Fortunately, for this nervous crowd, laughter proved the best medicine and this sharp, self-aware, totally deranged six-man band of regency-frocked young comedians delivered enough of it to stock-pile.
Just as Lizzy Bennet rose from penny-pinching in Hertfordshire to Darcy’s magnificent estate, so Austentatious have gone from tiny pub gigs in Leicester Square, to sell-out runs at the Edinburgh Free Fringe and a cult following, in the space of a decade. Now, they are beginning an extended Monday night residency at the Fortune theatre.
More comedy supergroup than full-time ensemble, each member has an entirely separate career beyond empire lines and tense teatimes. Cariad Lloyd is an award-winning solo comic and hosts the popular podcast Griefcast; Murray is a researcher for quiz show QI, and writes for Private Eye magazine.
But when the curl papers come out, they are 100% regency (kind of). Each show is an improvised staging of a “lost” Austen novel. At this performance they sensibly steered clear of anything too topical, and fixed upon another audience suggestion: Northanger Crabbies, a drama of forgotten siblings, crotch-swabbing parlour maids and corruption in the cider industry.
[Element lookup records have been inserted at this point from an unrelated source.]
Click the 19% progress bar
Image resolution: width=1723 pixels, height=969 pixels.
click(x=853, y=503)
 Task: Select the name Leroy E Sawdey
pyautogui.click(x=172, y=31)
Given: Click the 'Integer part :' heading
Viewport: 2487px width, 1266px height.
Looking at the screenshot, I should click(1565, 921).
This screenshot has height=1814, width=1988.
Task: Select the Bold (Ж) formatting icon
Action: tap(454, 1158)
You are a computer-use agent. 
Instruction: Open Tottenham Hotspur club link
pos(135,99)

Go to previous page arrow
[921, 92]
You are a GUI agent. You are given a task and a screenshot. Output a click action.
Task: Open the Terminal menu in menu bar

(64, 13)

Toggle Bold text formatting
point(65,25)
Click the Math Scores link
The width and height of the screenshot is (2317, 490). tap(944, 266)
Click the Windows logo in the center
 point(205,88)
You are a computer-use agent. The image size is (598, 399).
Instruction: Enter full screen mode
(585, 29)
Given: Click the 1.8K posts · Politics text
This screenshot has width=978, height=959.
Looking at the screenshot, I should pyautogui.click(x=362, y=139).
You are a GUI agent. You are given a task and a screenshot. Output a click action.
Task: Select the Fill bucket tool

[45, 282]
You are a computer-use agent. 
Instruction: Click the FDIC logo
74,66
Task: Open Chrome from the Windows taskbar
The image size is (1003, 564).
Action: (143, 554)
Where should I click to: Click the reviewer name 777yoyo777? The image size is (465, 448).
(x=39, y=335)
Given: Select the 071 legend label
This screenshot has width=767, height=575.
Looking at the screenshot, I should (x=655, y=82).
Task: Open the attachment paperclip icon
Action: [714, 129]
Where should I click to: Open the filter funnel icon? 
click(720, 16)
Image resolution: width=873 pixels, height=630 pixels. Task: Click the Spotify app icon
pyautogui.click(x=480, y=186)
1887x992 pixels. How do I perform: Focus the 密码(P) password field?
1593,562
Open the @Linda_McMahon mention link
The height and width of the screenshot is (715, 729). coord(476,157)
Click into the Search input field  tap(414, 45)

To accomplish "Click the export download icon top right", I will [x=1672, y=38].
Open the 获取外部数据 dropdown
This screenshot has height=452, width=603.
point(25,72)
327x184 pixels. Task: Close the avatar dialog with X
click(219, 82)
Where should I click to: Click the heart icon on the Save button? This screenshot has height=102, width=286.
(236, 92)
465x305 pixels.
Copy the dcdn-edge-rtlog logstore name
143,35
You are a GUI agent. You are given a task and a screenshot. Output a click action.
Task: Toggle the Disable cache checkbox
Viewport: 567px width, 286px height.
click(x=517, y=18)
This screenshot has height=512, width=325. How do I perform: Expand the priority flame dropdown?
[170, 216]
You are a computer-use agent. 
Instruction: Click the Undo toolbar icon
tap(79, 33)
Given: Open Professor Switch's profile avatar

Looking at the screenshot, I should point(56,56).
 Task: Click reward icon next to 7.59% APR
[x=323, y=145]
After quickly sketching out some classically Austenian contours – a moneyed brother and sister move into a neighbourhood to rattle the corset stays of its old families – they merrily proceeded to give a masterclass in how to take a rule book and rip it to shreds. The witchy Miss Carsons (the stand-out Amy Cooke-Hodgson and Rachel Parris) searched for the sister they lost on the moors 17 years earlier (“We really should have looked harder at the time”); the evil Mr Sampson (a ludicrously good-looking Daniel Nils Roberts) plotted a hostile takeover of the local orchards, while Murray doubled as the weedy Lord Northanger and an astonishingly creepy apple tree. As ever with good improv, you really had to be there.
These are comedians at the top of the game, and watching them watch each other, responding moment-by-moment to new ideas, each one more daft than the last, is an absolute pleasure. They are at their most impressive when committing to something objectively insane and sticking with it to the bitter end; on Monday night, one early moment of confusion over what exactly a breech delivery is culminated in Murray giving birth through his mouth, and believe me, it was even weirder than it sounds.
Such comfortable onstage fun makes me yearn slightly for the conviviality of a pub gig, rather than the cramped crush of the Fortune bar, which suffers like so many West End theatres for lack of space. The two-hour running time is also a bit of an overkill for what the show is – a shorter, sweeter set in a more comfortable, better hydrated setting would go a long way.
But it’s really quite difficult to find fault with the show itself. Even the moments when the cast’s ideas don’t quite work are enjoyable. One actor will try something that leaves another completely baffled, and for a glorious few seconds the mask slips, and they stand staring at each other, in paroxysms of laughter and confusion. There is no great literature here: just young British talent enjoying each other’s cleverness. And if they want to do it in bonnets, so much the better.